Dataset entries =

_ _ _ _ _

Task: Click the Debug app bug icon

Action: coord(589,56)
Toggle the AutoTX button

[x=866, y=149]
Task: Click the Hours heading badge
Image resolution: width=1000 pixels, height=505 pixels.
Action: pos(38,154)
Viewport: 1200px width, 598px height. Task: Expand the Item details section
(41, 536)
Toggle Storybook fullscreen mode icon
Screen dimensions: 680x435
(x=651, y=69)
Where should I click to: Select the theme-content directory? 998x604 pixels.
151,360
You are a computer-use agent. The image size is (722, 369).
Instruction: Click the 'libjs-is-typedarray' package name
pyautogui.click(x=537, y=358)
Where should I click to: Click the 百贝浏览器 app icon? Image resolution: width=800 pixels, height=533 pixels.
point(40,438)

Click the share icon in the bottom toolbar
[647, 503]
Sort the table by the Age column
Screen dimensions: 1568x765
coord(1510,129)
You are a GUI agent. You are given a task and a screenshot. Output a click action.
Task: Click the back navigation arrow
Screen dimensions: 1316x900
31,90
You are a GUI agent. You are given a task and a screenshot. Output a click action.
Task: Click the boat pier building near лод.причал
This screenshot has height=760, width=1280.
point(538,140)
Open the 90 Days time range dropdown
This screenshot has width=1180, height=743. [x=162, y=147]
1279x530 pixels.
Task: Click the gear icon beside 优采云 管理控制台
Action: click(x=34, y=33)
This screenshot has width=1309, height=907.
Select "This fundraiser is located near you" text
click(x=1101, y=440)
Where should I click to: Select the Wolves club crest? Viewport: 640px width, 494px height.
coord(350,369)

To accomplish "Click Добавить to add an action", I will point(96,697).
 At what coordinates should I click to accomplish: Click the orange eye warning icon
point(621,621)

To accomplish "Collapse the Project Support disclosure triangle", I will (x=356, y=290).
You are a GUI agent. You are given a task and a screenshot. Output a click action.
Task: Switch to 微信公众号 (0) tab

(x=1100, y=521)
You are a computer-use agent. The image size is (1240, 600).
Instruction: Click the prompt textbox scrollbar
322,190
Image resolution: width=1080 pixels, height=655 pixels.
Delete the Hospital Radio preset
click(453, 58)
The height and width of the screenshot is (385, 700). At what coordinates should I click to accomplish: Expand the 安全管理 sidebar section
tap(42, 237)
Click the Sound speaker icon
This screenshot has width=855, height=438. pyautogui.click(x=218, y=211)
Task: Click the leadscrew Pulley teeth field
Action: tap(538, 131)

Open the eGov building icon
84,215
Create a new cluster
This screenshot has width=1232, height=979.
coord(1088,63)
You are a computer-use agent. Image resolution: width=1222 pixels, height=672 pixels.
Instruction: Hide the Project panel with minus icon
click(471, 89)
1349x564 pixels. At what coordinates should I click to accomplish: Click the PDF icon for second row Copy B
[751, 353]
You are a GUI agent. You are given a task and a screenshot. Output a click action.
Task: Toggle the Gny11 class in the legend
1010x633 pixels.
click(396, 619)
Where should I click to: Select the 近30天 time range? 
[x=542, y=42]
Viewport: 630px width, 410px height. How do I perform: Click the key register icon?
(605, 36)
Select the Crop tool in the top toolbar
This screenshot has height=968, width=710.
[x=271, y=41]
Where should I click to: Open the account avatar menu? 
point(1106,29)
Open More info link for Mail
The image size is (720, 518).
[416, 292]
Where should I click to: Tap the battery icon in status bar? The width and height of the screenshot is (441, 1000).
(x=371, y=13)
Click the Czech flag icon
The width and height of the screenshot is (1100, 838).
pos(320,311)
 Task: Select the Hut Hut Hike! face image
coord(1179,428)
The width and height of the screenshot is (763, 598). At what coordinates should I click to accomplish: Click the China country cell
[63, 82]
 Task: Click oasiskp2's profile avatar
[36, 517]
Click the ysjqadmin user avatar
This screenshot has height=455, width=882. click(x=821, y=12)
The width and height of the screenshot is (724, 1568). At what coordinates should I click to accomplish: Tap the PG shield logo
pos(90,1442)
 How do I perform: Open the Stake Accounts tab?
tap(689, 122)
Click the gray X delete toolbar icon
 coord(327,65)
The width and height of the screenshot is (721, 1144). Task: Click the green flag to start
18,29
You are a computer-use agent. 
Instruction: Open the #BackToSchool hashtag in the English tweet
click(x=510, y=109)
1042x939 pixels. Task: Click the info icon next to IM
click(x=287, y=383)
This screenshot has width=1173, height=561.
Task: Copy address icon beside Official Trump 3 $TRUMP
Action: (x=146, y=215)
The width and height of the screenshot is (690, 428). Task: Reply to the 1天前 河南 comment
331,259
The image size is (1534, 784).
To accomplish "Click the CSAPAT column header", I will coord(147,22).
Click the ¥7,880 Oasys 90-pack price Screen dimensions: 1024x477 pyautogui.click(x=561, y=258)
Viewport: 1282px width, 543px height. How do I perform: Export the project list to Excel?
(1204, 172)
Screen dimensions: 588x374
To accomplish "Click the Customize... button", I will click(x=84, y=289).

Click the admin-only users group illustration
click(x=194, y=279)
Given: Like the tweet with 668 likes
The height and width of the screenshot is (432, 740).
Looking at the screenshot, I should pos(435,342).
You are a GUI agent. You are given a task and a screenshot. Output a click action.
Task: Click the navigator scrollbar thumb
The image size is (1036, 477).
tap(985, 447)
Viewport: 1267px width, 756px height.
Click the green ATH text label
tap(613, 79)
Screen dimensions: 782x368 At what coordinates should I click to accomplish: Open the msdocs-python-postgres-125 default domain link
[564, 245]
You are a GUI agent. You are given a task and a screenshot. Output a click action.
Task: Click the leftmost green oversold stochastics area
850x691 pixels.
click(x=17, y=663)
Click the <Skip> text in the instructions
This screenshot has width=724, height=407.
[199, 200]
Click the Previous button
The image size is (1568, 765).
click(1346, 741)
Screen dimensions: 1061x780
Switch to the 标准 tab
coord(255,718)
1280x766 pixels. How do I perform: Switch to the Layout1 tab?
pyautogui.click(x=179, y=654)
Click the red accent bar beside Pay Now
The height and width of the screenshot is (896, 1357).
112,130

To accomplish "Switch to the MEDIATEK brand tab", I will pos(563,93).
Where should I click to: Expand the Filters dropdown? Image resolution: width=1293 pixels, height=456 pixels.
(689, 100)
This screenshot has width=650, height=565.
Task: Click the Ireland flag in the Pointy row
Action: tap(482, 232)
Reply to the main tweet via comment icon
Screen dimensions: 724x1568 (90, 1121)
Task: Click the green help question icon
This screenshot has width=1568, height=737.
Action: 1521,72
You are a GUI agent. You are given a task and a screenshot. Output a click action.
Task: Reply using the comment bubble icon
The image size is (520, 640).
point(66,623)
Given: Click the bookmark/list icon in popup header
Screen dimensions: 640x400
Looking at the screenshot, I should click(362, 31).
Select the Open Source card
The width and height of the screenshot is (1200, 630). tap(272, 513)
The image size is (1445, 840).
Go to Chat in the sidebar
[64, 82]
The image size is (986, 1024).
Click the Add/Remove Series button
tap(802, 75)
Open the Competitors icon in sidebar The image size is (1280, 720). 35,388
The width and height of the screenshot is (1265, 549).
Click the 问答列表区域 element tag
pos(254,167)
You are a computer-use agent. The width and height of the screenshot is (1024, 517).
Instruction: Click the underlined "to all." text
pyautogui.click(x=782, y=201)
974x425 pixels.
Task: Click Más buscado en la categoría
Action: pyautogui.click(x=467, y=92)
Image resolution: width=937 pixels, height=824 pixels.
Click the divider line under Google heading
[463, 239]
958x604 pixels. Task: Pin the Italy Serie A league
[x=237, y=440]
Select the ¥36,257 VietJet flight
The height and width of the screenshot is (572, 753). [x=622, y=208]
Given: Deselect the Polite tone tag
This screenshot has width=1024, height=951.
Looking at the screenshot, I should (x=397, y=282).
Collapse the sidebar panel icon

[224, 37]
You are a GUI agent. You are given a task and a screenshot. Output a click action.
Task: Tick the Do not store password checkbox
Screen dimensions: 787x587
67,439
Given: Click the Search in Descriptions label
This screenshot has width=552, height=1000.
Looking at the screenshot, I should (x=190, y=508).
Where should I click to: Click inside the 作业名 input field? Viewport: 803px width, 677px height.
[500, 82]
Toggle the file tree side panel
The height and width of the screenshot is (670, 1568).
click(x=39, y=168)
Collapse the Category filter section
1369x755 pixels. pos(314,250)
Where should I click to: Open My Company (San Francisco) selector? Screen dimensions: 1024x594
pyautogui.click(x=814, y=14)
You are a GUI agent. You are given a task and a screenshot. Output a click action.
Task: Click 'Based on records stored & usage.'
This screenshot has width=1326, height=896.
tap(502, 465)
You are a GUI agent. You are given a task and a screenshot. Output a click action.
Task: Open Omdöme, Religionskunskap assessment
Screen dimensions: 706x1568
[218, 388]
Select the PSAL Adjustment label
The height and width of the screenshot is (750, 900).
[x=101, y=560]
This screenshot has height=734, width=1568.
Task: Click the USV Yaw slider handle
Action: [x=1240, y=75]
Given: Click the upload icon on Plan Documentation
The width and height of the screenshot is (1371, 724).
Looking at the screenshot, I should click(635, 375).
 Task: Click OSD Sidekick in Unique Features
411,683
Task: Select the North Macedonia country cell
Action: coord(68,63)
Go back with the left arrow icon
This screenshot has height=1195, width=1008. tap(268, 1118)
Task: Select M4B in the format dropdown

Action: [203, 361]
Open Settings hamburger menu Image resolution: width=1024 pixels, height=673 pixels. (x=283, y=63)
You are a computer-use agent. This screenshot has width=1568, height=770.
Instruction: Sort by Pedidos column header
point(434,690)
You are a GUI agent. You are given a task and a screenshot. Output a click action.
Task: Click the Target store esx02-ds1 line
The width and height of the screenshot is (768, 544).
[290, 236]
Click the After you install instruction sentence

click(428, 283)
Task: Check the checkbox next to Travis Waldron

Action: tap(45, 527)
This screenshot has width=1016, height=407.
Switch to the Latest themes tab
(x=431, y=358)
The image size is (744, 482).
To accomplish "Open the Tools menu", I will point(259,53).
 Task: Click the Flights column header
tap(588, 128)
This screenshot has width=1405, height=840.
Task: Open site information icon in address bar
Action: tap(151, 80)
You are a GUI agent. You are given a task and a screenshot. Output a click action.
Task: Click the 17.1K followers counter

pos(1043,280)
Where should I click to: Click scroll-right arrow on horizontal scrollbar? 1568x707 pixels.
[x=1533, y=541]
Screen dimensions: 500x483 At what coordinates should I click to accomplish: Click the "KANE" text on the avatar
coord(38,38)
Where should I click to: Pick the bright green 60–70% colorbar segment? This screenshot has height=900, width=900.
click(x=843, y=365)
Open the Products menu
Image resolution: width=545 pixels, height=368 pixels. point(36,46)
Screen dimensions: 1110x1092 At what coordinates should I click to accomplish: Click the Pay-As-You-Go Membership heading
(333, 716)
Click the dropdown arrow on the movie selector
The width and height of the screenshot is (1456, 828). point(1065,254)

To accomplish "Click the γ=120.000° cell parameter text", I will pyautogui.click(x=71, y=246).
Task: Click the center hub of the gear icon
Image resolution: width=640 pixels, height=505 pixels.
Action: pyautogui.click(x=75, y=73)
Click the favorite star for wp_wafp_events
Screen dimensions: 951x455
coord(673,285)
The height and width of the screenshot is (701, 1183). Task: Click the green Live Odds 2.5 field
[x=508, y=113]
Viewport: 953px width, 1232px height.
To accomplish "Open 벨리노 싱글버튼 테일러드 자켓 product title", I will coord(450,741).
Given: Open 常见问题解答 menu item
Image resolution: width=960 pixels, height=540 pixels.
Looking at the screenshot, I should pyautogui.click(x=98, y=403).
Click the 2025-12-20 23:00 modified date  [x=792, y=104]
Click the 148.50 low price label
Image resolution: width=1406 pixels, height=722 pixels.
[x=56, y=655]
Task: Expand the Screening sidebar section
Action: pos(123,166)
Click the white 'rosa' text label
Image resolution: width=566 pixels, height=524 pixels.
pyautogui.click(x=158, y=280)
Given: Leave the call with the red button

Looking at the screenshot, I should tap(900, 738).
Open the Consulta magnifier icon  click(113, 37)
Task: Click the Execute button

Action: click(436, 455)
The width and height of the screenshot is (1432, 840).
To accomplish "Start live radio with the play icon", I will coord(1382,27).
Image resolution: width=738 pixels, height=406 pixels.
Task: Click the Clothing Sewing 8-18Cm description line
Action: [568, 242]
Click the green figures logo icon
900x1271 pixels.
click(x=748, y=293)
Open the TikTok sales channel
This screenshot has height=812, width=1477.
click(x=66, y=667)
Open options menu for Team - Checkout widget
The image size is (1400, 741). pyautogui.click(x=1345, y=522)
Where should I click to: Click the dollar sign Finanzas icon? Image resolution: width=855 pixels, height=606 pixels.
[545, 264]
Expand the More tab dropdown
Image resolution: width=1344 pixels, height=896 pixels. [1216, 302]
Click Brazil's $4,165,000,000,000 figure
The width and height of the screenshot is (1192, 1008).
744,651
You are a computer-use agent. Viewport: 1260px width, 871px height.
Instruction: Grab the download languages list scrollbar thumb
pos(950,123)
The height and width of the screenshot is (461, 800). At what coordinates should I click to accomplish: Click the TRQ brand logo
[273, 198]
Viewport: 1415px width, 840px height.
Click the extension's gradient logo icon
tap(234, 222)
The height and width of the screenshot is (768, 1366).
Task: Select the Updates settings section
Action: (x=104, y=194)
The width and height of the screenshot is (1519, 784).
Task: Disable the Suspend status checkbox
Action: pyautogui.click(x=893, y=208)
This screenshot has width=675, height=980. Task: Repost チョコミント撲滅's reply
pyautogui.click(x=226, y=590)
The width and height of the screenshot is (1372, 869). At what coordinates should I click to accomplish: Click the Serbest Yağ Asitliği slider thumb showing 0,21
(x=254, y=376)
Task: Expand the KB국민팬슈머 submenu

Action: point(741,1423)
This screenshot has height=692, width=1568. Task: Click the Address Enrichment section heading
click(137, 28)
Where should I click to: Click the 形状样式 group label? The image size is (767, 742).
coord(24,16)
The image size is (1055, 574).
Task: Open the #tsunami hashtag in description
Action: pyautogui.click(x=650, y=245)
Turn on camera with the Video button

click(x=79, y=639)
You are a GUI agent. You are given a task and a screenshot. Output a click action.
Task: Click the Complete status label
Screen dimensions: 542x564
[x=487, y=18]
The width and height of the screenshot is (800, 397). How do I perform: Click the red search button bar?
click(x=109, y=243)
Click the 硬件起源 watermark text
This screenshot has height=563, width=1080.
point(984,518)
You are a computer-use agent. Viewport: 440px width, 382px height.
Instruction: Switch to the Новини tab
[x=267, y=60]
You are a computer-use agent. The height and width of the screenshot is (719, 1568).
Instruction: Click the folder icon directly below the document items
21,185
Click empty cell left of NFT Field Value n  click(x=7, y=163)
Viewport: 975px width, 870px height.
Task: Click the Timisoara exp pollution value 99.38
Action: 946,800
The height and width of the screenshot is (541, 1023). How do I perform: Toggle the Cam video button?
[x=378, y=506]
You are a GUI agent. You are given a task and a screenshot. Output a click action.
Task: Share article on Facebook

_ _ _ _ _

Task statement = All that belongs in the answer is the run of lines above from the line containing "Open the Competitors" through the line containing "You are a computer-use agent. The width", exactly as written.

Answer =
Open the Competitors icon in sidebar The image size is (1280, 720). 35,388
The width and height of the screenshot is (1265, 549).
Click the 问答列表区域 element tag
pos(254,167)
You are a computer-use agent. The width and height of the screenshot is (1024, 517).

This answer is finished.